== DATA PROVIDED

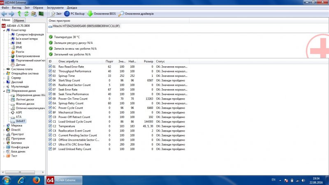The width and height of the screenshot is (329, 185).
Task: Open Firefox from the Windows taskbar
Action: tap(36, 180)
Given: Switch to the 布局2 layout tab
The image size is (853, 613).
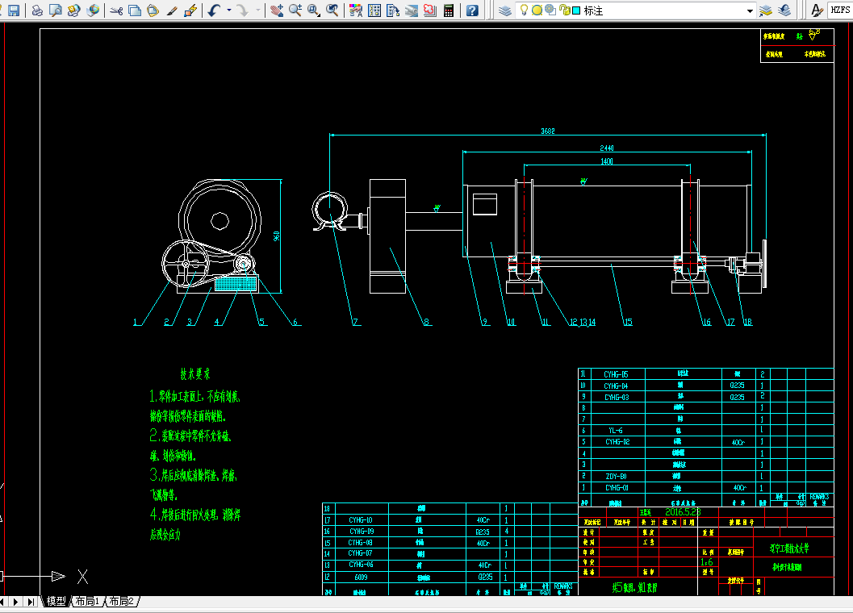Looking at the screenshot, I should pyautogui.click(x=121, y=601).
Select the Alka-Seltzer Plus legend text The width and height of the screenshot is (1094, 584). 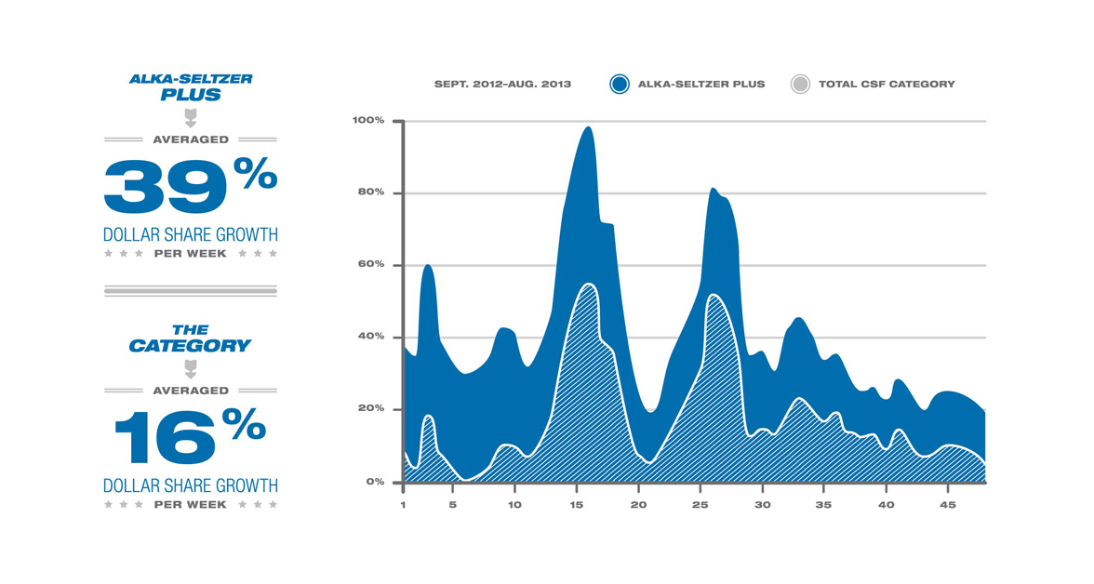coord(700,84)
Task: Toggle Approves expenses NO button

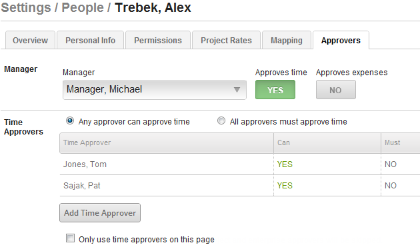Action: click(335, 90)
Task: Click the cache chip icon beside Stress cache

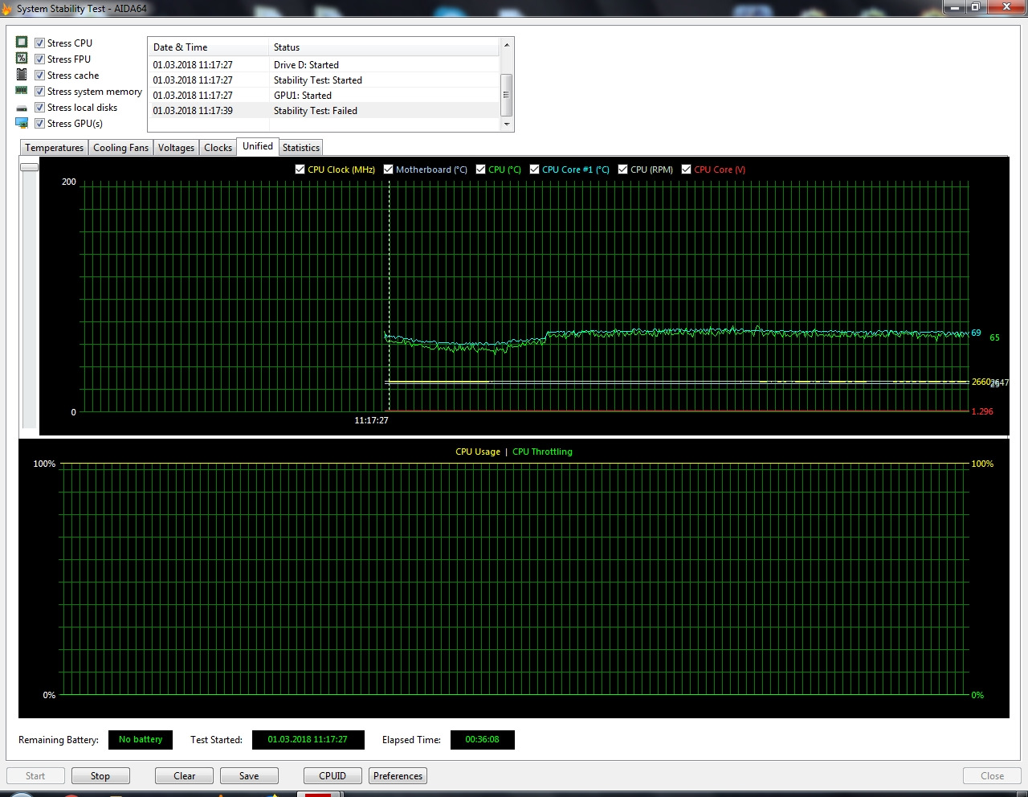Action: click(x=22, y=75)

====
== DATA PROVIDED

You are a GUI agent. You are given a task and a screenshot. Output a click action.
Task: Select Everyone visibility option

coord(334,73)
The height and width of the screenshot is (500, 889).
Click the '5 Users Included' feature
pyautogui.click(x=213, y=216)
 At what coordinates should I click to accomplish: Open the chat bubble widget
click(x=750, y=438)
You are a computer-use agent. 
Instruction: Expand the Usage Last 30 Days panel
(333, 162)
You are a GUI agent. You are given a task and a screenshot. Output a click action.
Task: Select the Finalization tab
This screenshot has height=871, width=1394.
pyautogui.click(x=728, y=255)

====
== DATA PROVIDED

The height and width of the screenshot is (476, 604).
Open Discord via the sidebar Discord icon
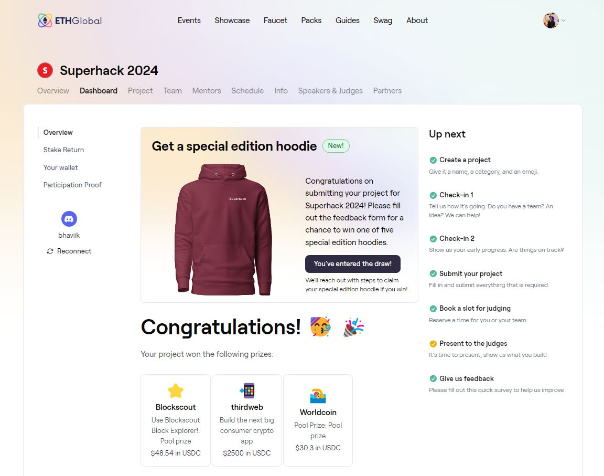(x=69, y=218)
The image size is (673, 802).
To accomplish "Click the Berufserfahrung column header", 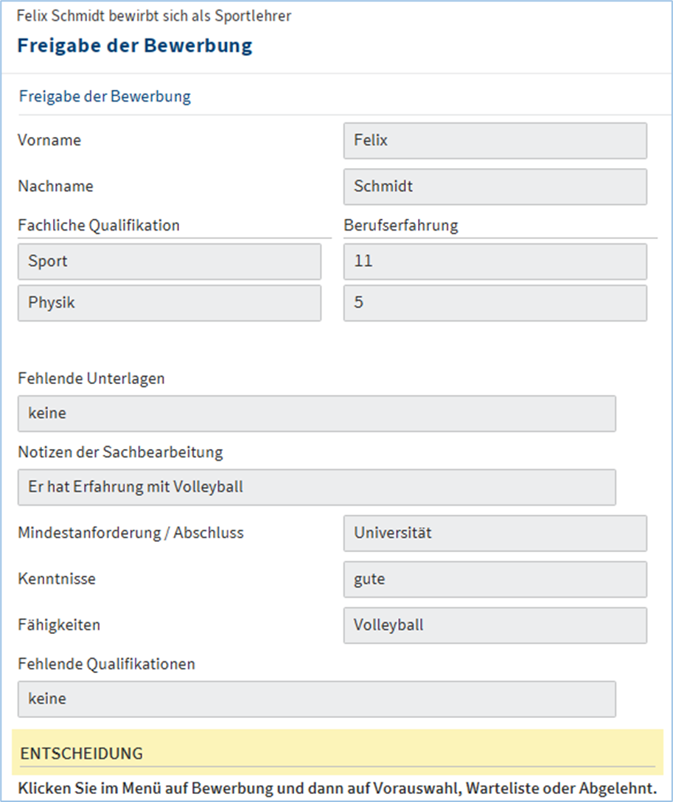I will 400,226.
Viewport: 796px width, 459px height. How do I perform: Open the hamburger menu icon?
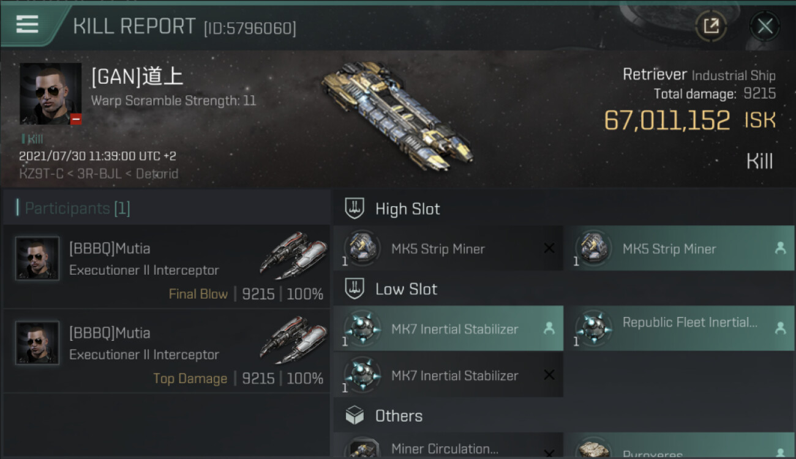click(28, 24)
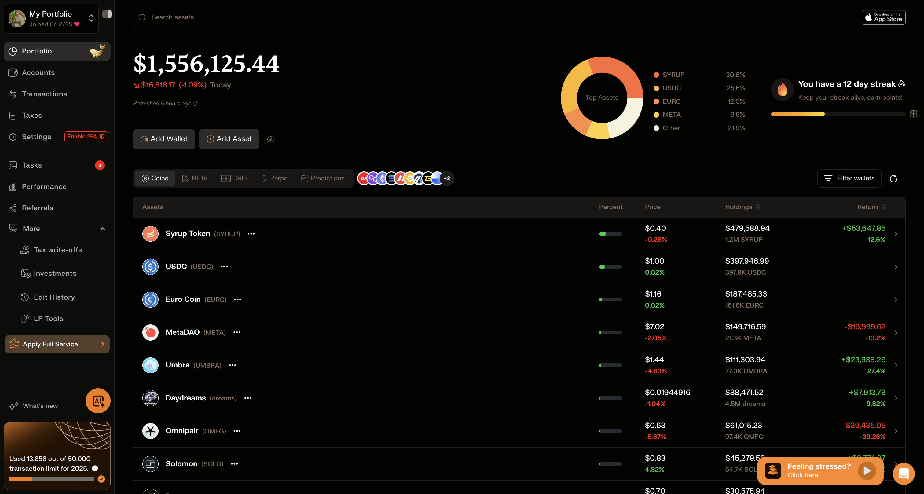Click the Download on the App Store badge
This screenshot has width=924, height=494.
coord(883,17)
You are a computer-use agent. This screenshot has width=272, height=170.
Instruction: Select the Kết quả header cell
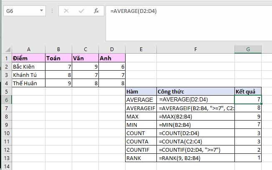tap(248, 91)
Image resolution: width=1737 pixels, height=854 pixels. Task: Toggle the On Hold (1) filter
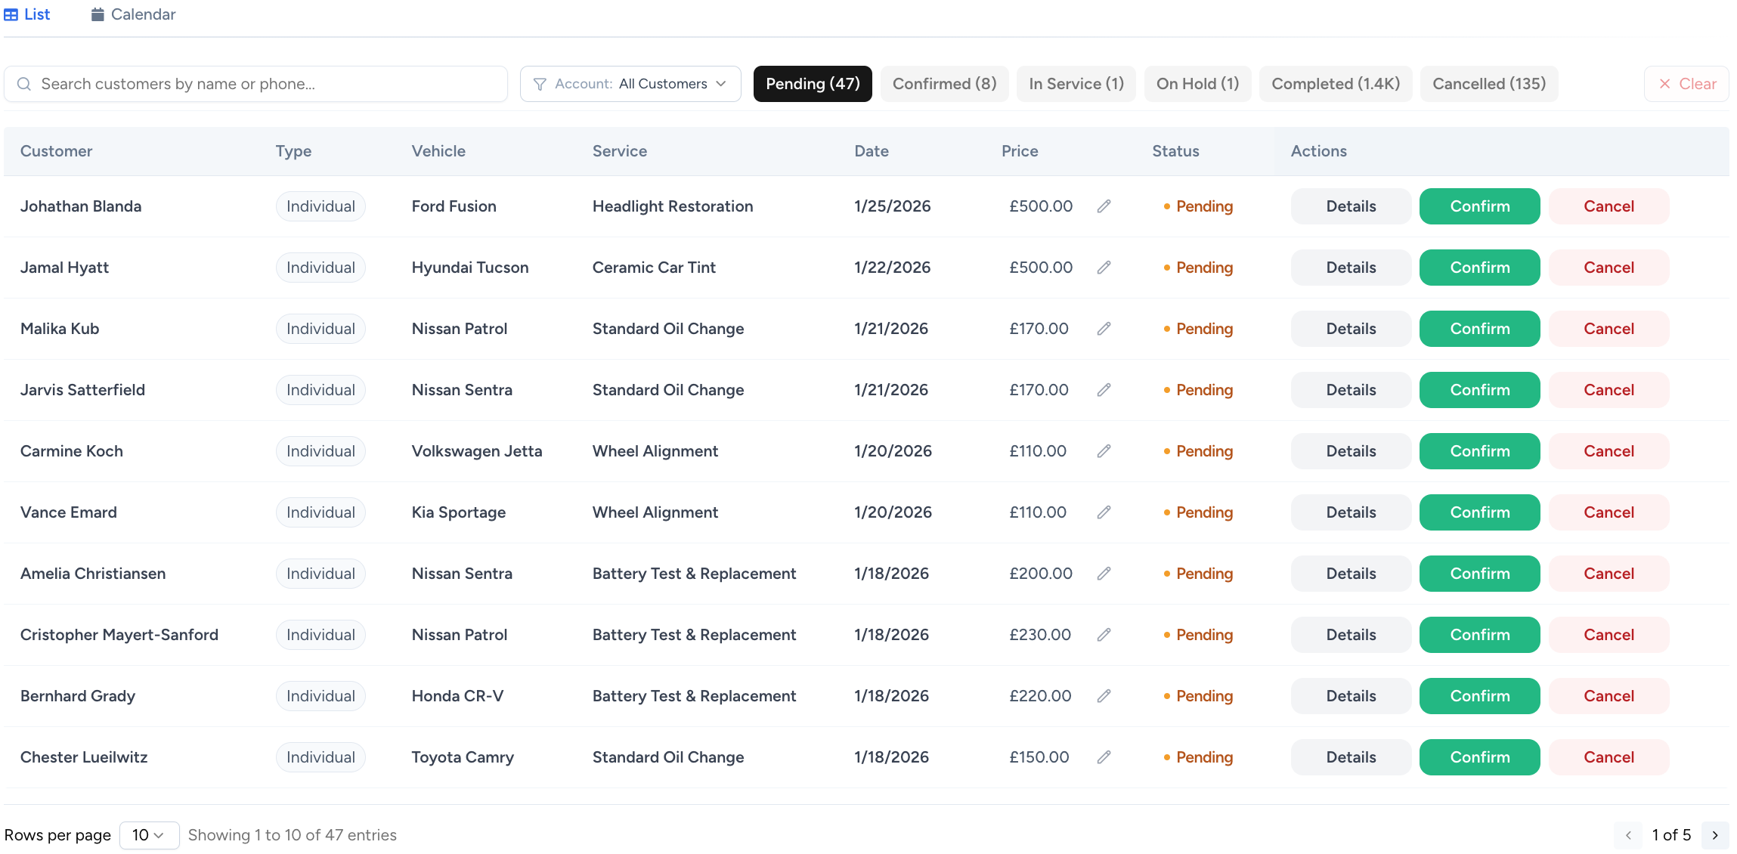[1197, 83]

====

WHAT THE TASK ASKS
Arrange everything in the material from the line containing "The width and height of the screenshot is (329, 185)." down to the line containing "Looking at the" as a Markdown table with the columns Row and Text. Number each line, skip blank lines, and leave out the pictures.

EXERCISE OUTPUT
| Row | Text |
|---|---|
| 1 | The width and height of the screenshot is (329, 185). |
| 2 | Task: Open Firefox from the Windows taskbar |
| 3 | Action: tap(36, 180) |
| 4 | Given: Switch to the 布局2 layout tab |
| 5 | The image size is (853, 613). |
| 6 | Looking at the screenshot, I should pyautogui.click(x=121, y=601). |